The expected output is an exact copy of each line from the line with "You are a computer-use agent. The image size is (980, 1204)." through the end of the data below, with no pictures in it.

### Data:

--------------------------------------------------

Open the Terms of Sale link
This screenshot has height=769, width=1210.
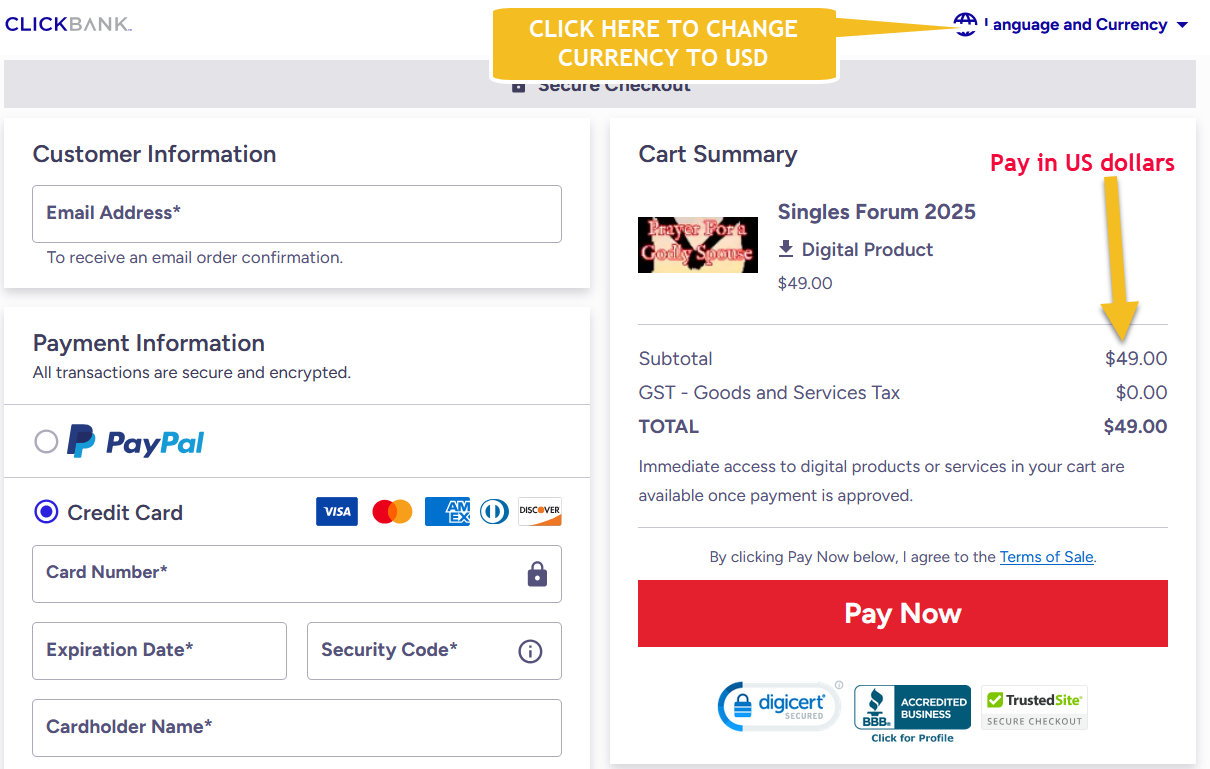coord(1046,557)
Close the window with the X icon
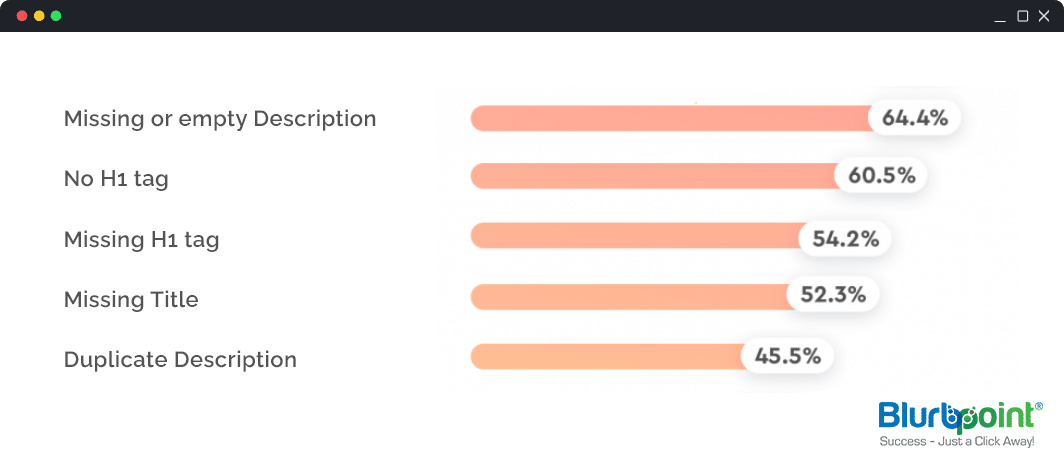The width and height of the screenshot is (1064, 463). click(x=1044, y=16)
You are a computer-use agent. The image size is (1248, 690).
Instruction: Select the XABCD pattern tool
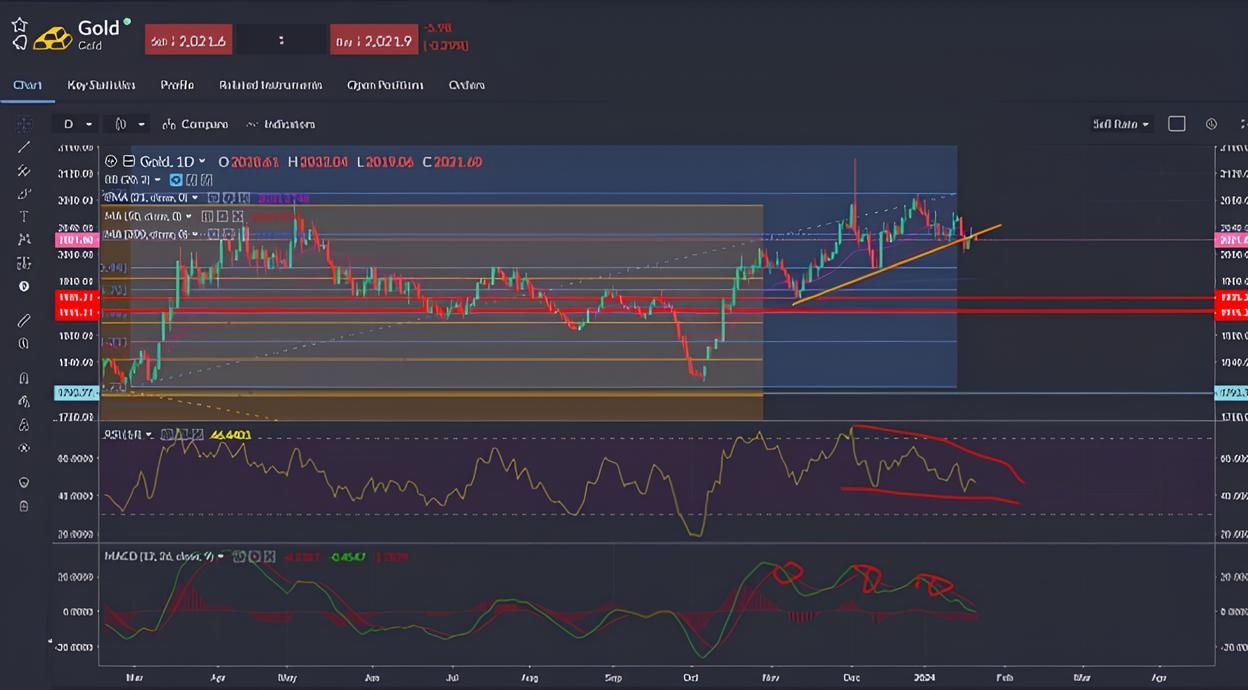click(x=22, y=240)
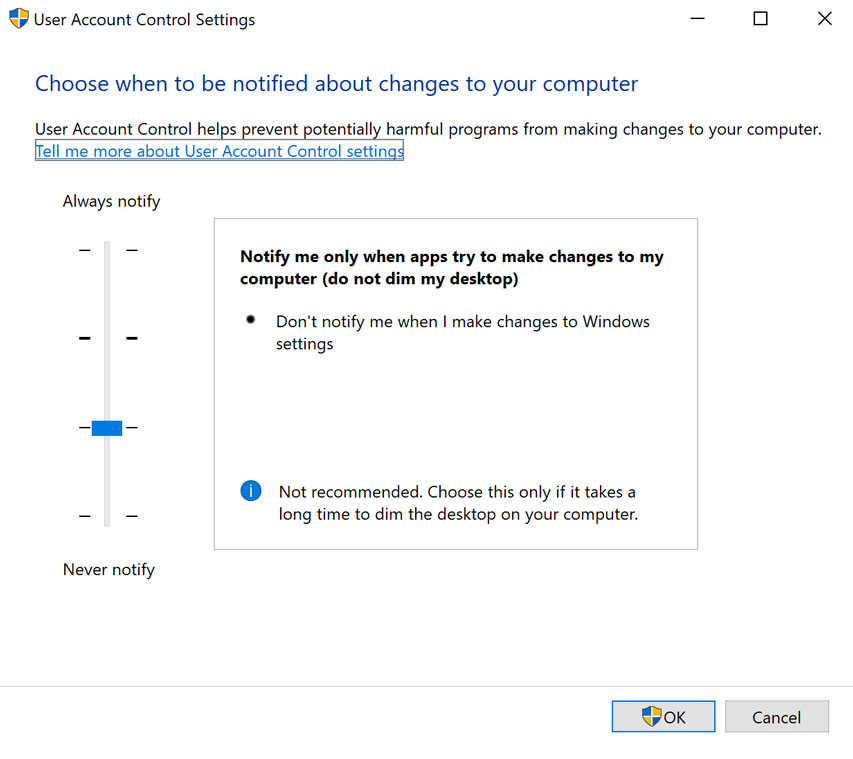Click the second tick mark below Always notify
The height and width of the screenshot is (759, 853).
[105, 338]
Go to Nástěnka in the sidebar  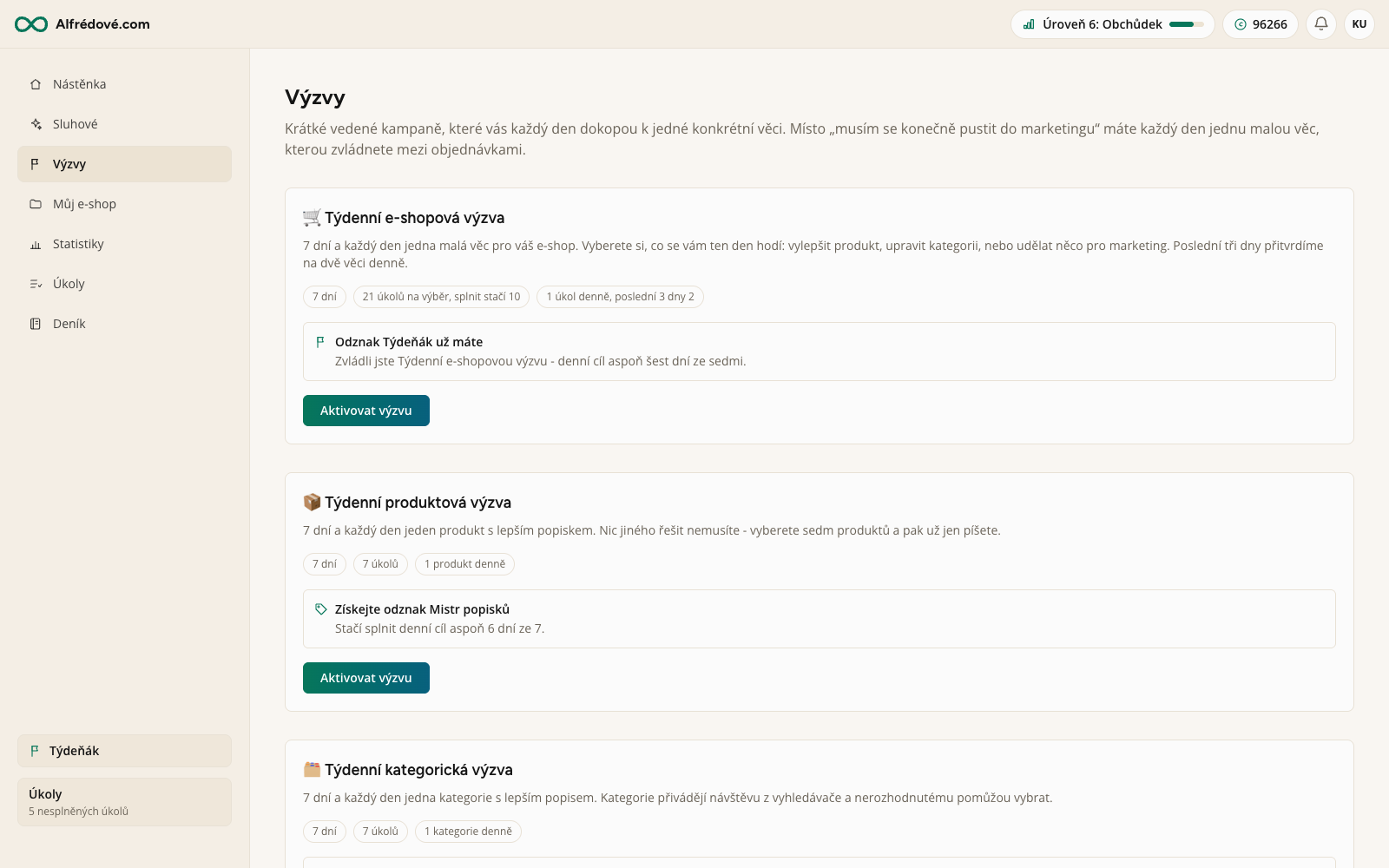[124, 84]
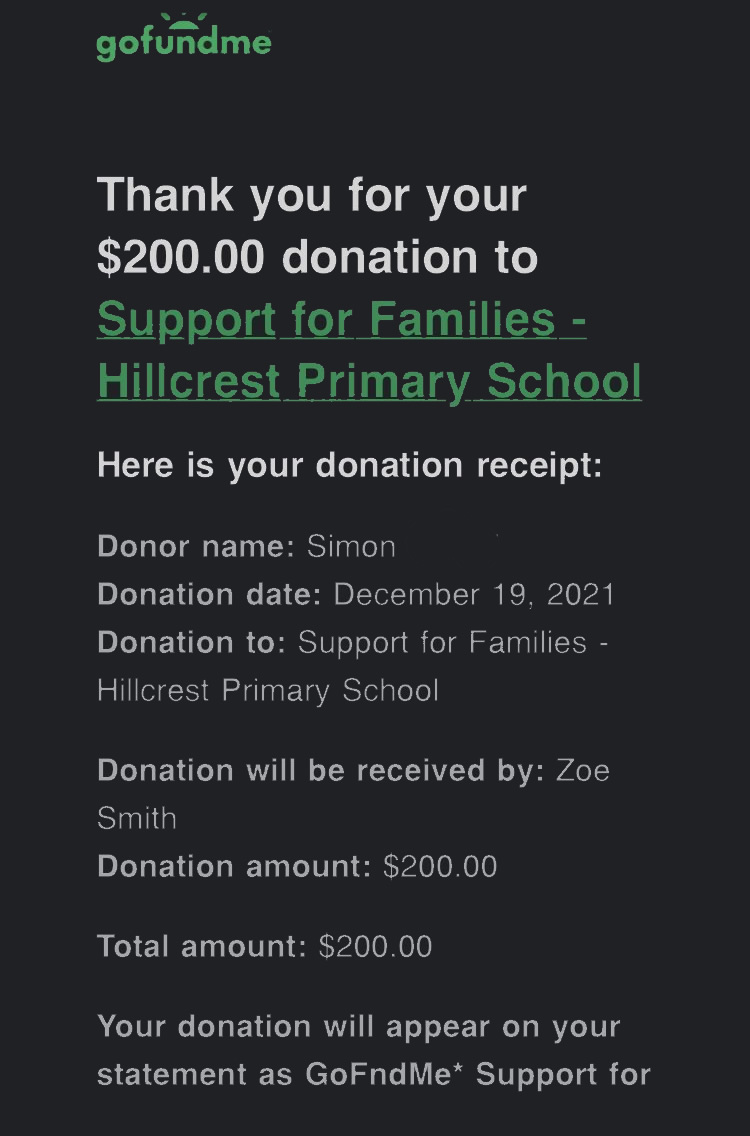Click the recipient surname Smith

click(137, 819)
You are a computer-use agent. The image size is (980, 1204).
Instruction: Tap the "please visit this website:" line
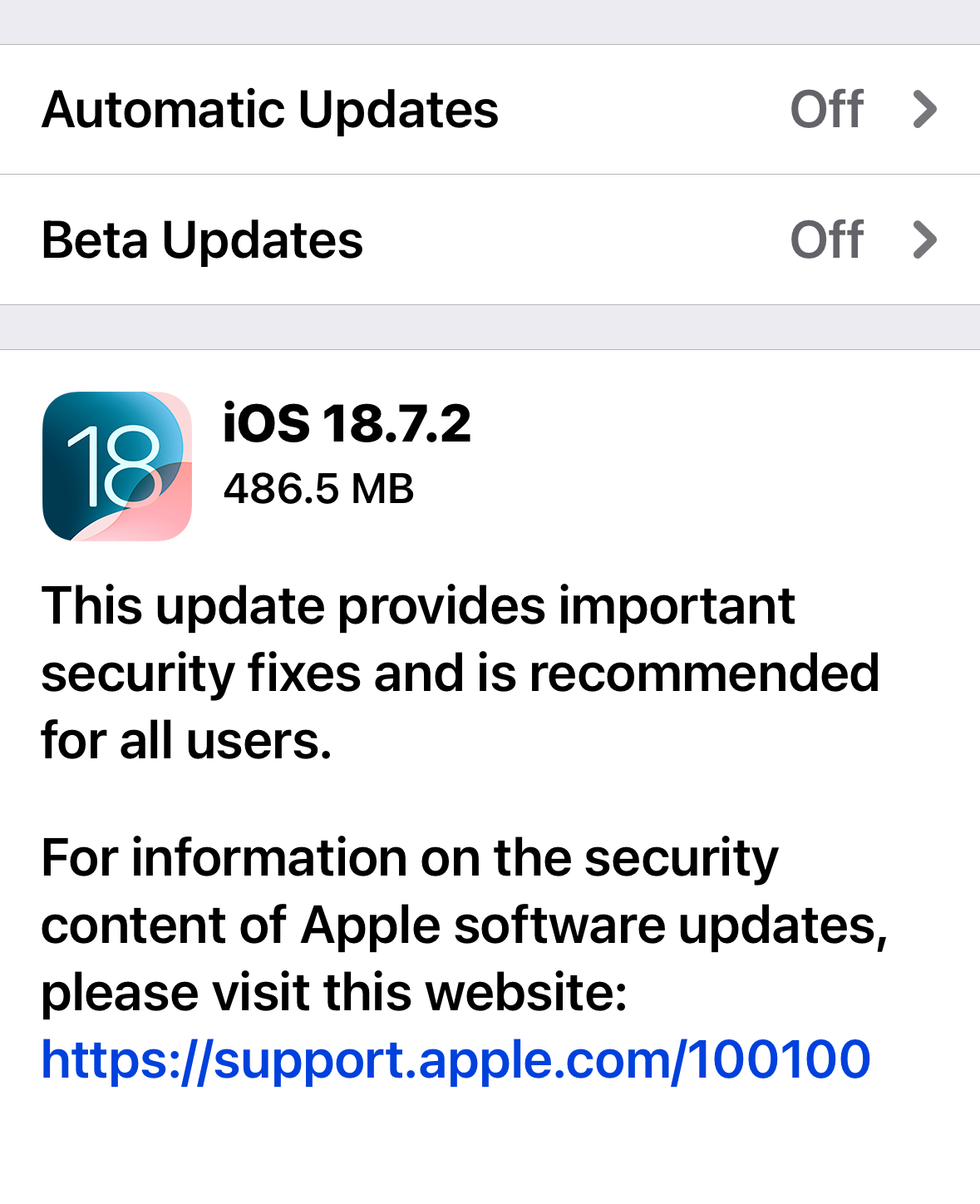pos(334,993)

--------------------------------------------------

### Final answer:
You are a computer-use agent. The image size is (980, 1204).
Instruction: Tap the "please visit this website:" line
pos(334,993)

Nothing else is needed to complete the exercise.